(Stored items)
******************************
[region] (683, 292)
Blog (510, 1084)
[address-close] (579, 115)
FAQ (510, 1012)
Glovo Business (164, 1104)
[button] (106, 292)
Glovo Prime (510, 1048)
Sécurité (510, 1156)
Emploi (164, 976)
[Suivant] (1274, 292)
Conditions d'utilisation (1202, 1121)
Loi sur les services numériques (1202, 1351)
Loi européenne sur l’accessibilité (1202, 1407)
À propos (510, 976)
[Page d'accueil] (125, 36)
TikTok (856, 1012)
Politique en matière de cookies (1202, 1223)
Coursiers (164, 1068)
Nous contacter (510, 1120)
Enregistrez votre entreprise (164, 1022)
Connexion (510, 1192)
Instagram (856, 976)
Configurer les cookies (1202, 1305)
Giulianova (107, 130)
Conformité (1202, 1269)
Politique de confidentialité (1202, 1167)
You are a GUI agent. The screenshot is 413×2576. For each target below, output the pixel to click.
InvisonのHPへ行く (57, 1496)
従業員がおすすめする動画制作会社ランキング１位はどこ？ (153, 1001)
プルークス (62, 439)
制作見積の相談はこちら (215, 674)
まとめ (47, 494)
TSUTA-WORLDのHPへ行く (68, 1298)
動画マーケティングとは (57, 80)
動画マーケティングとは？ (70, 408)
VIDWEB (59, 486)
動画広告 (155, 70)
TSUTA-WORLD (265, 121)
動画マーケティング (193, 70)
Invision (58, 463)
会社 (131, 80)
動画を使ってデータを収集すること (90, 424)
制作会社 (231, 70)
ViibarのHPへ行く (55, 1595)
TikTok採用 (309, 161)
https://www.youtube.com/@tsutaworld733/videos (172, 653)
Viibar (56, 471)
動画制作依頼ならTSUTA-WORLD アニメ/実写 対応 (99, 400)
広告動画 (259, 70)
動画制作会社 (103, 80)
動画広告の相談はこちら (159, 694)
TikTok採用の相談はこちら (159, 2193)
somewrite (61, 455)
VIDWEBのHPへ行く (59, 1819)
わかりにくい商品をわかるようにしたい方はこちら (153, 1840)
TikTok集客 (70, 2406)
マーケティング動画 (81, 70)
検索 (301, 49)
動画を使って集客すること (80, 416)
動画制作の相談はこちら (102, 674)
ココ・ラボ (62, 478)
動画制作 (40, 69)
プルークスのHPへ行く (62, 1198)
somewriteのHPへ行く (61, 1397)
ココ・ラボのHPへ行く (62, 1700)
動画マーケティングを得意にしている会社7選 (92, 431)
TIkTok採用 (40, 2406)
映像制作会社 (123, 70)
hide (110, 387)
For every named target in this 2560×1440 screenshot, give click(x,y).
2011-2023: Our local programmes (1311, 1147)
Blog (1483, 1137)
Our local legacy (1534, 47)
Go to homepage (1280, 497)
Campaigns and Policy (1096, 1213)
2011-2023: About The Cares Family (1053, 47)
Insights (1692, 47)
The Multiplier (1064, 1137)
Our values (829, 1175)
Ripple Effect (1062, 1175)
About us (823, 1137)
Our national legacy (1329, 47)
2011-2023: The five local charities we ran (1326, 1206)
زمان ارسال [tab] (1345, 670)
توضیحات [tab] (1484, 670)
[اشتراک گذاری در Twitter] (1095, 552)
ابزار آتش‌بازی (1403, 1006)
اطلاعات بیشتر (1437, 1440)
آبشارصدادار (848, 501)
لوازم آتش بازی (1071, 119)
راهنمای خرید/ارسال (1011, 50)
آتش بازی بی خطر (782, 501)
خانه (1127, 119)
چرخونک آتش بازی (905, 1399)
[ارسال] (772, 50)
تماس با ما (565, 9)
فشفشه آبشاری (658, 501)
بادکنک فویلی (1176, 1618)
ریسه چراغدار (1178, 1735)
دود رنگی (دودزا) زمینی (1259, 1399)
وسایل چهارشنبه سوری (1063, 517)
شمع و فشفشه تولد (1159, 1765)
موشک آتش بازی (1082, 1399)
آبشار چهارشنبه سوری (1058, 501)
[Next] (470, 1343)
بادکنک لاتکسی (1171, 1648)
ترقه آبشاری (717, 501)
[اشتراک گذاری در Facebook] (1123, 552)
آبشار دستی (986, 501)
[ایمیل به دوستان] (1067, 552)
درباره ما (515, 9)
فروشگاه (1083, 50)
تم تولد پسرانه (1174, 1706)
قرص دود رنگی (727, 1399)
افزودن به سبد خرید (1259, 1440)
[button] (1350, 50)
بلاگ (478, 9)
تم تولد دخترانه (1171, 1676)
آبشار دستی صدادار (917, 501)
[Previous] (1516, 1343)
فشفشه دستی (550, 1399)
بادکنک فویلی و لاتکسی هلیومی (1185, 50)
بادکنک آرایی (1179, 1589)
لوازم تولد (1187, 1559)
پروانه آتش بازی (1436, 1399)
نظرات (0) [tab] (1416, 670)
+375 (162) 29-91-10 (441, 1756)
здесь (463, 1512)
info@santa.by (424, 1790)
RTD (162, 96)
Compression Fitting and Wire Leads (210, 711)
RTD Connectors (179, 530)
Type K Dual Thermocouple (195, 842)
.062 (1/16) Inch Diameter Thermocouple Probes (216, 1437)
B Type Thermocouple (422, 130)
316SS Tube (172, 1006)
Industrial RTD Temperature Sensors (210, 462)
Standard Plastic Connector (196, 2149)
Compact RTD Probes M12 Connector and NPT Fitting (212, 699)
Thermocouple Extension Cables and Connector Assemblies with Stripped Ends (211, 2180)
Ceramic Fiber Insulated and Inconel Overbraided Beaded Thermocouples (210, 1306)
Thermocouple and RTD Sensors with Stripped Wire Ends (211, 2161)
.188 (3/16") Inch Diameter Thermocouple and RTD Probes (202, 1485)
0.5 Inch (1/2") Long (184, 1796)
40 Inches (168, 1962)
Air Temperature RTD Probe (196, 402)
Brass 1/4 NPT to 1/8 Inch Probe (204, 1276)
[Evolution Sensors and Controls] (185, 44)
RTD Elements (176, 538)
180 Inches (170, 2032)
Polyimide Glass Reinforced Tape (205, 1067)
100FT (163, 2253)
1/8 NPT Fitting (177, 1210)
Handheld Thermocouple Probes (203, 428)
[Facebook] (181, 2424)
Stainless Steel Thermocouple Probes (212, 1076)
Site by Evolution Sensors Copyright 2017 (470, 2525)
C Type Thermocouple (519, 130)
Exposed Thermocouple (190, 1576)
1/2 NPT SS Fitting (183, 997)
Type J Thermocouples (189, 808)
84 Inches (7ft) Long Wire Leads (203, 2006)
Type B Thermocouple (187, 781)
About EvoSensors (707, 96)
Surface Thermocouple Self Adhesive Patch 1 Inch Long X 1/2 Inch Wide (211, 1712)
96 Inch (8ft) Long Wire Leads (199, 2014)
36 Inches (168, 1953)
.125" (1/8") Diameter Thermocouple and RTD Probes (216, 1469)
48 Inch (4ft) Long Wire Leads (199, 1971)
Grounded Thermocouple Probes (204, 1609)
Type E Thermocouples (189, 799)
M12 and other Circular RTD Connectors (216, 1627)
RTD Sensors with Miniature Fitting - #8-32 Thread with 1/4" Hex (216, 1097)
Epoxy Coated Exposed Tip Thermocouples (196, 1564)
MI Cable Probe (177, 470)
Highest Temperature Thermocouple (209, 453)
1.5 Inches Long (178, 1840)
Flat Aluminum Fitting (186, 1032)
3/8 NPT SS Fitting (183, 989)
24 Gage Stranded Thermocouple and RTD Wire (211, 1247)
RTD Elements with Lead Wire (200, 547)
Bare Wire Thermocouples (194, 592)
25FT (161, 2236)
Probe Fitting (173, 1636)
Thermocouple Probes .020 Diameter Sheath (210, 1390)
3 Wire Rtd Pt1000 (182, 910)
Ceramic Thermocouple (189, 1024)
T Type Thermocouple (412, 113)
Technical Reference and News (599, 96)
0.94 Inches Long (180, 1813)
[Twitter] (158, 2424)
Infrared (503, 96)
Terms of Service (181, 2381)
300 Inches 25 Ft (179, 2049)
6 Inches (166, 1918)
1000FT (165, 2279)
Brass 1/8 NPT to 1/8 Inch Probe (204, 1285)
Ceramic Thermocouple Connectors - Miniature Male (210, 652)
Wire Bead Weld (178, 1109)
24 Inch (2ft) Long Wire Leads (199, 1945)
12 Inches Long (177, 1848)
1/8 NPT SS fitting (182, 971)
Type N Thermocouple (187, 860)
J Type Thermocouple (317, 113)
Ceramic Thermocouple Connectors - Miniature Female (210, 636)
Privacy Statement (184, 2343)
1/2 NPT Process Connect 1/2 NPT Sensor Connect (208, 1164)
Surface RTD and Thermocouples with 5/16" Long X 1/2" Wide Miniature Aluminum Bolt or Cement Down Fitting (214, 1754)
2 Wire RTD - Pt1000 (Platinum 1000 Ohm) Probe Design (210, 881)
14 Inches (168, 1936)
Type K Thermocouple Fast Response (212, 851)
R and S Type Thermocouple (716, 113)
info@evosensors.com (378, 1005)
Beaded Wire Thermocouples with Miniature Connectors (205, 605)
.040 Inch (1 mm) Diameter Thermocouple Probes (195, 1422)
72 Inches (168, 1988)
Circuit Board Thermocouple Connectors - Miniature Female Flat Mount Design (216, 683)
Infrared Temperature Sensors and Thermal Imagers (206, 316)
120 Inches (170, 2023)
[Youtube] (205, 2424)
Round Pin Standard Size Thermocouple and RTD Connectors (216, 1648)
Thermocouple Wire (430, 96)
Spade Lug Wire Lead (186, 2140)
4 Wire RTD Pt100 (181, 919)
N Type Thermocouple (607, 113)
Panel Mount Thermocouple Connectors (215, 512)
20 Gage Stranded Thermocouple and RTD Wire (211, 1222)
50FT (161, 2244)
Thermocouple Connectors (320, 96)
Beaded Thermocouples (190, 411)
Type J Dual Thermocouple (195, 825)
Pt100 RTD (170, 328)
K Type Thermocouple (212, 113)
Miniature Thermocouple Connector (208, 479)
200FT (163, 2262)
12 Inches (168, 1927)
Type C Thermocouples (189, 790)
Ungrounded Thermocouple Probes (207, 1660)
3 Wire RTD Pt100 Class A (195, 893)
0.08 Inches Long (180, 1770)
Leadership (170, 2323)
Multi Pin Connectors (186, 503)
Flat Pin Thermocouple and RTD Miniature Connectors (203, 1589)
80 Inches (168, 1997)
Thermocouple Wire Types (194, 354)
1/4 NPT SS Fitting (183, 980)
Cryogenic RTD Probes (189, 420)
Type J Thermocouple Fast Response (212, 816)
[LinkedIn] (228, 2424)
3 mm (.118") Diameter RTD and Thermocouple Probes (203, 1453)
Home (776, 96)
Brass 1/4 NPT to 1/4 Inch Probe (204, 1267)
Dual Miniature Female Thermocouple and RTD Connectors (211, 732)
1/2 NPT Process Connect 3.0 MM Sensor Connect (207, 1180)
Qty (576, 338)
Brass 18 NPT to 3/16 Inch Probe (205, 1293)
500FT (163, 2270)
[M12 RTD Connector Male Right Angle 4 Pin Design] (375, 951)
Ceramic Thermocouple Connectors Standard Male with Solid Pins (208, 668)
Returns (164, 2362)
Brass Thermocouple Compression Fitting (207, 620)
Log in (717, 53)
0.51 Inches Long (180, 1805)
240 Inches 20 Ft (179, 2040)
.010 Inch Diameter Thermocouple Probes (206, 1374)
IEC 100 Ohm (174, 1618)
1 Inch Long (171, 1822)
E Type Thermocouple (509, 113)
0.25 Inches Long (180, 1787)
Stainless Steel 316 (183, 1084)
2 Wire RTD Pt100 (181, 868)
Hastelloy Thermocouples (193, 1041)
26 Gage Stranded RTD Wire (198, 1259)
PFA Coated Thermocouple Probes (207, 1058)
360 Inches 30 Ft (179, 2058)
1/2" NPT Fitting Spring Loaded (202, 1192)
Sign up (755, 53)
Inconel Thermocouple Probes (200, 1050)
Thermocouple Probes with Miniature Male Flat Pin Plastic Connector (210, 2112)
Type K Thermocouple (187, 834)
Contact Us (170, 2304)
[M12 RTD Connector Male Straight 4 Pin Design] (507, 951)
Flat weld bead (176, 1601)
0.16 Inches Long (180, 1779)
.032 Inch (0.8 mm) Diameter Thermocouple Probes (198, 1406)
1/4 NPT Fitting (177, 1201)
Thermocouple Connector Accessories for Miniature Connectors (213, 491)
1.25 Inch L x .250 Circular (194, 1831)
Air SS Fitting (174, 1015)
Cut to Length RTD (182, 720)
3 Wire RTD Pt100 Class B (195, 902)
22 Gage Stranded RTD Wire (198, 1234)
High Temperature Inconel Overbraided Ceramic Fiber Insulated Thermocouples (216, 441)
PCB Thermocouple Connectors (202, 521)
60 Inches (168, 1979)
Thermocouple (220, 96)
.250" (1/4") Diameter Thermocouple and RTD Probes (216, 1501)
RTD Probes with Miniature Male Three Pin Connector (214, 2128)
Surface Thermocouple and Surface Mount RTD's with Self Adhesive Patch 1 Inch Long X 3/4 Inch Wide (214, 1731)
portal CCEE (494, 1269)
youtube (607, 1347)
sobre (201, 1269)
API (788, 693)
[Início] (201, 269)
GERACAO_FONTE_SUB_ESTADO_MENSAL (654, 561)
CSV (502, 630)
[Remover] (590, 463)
******************************
Go through the entries and return each line where the word "خرید" occurs.

راهنمای خرید/ارسال (1011, 50)
افزودن به سبد خرید (1259, 1440)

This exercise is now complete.